> WHAT THE EXERCISE ASKS
The lines needed are those from the start of the records through the line holding "relato (169, 366)", each copied exactly.

(Data entries)
^^^^^^^^^^^^^^^^

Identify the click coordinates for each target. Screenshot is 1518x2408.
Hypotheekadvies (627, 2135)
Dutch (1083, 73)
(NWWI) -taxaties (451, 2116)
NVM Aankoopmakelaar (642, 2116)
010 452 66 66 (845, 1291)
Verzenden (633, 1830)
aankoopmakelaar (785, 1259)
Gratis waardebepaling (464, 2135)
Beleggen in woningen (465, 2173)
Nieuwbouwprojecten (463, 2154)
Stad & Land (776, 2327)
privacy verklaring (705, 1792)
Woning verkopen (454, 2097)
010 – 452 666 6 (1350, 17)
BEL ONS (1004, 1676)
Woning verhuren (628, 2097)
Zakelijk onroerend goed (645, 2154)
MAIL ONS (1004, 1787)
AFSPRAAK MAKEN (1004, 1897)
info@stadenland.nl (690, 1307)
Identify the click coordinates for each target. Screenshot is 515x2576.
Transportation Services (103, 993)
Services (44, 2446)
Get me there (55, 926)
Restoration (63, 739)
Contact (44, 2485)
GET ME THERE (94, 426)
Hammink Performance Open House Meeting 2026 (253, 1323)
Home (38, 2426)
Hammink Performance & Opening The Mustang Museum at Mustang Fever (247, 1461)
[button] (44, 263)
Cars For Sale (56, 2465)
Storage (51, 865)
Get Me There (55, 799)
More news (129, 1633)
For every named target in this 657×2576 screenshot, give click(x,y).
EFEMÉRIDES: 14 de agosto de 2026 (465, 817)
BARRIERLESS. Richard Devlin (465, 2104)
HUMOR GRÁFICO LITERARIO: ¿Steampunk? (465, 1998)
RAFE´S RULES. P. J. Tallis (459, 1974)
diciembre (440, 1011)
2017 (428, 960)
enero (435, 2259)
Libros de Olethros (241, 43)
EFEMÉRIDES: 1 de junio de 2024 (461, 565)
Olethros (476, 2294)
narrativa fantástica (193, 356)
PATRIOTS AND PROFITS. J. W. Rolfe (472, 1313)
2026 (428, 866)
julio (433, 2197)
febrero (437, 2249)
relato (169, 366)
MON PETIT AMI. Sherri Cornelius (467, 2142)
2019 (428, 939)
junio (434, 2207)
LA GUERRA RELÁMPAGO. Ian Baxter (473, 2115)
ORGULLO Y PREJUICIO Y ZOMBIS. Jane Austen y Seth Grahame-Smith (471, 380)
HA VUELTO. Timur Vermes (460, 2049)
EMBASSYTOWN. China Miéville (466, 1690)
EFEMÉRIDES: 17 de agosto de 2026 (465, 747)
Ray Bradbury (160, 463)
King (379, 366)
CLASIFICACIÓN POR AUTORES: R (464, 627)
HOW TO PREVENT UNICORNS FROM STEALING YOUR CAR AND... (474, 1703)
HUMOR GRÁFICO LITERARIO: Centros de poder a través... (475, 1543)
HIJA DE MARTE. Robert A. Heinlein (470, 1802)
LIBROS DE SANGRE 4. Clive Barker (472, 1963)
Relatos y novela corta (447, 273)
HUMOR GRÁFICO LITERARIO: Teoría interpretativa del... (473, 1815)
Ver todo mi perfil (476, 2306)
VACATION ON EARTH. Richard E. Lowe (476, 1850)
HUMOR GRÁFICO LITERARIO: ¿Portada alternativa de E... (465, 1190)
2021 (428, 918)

^^^^^^^^^^^^^^^^

> ANSWER SECTION
Identify the click coordinates for each target. Screenshot is 1518x2408.
Hypotheekadvies (627, 2135)
Dutch (1083, 73)
(NWWI) -taxaties (451, 2116)
NVM Aankoopmakelaar (642, 2116)
010 452 66 66 (845, 1291)
Verzenden (633, 1830)
aankoopmakelaar (785, 1259)
Gratis waardebepaling (464, 2135)
Beleggen in woningen (465, 2173)
Nieuwbouwprojecten (463, 2154)
Stad & Land (776, 2327)
privacy verklaring (705, 1792)
Woning verkopen (454, 2097)
010 – 452 666 6 (1350, 17)
BEL ONS (1004, 1676)
Woning verhuren (628, 2097)
Zakelijk onroerend goed (645, 2154)
MAIL ONS (1004, 1787)
AFSPRAAK MAKEN (1004, 1897)
info@stadenland.nl (690, 1307)
Identify the click coordinates for each target. Screenshot is 515x2576.
Transportation Services (103, 993)
Services (44, 2446)
Get me there (55, 926)
Restoration (63, 739)
Contact (44, 2485)
GET ME THERE (94, 426)
Hammink Performance Open House Meeting 2026 (253, 1323)
Home (38, 2426)
Hammink Performance & Opening The Mustang Museum at Mustang Fever (247, 1461)
[button] (44, 263)
Cars For Sale (56, 2465)
Storage (51, 865)
Get Me There (55, 799)
More news (129, 1633)
For every named target in this 657×2576 screenshot, give click(x,y).
EFEMÉRIDES: 14 de agosto de 2026 (465, 817)
BARRIERLESS. Richard Devlin (465, 2104)
HUMOR GRÁFICO LITERARIO: ¿Steampunk? (465, 1998)
RAFE´S RULES. P. J. Tallis (459, 1974)
diciembre (440, 1011)
2017 (428, 960)
enero (435, 2259)
Libros de Olethros (241, 43)
EFEMÉRIDES: 1 de junio de 2024 (461, 565)
Olethros (476, 2294)
narrativa fantástica (193, 356)
PATRIOTS AND PROFITS. J. W. Rolfe (472, 1313)
2026 (428, 866)
julio (433, 2197)
febrero (437, 2249)
relato (169, 366)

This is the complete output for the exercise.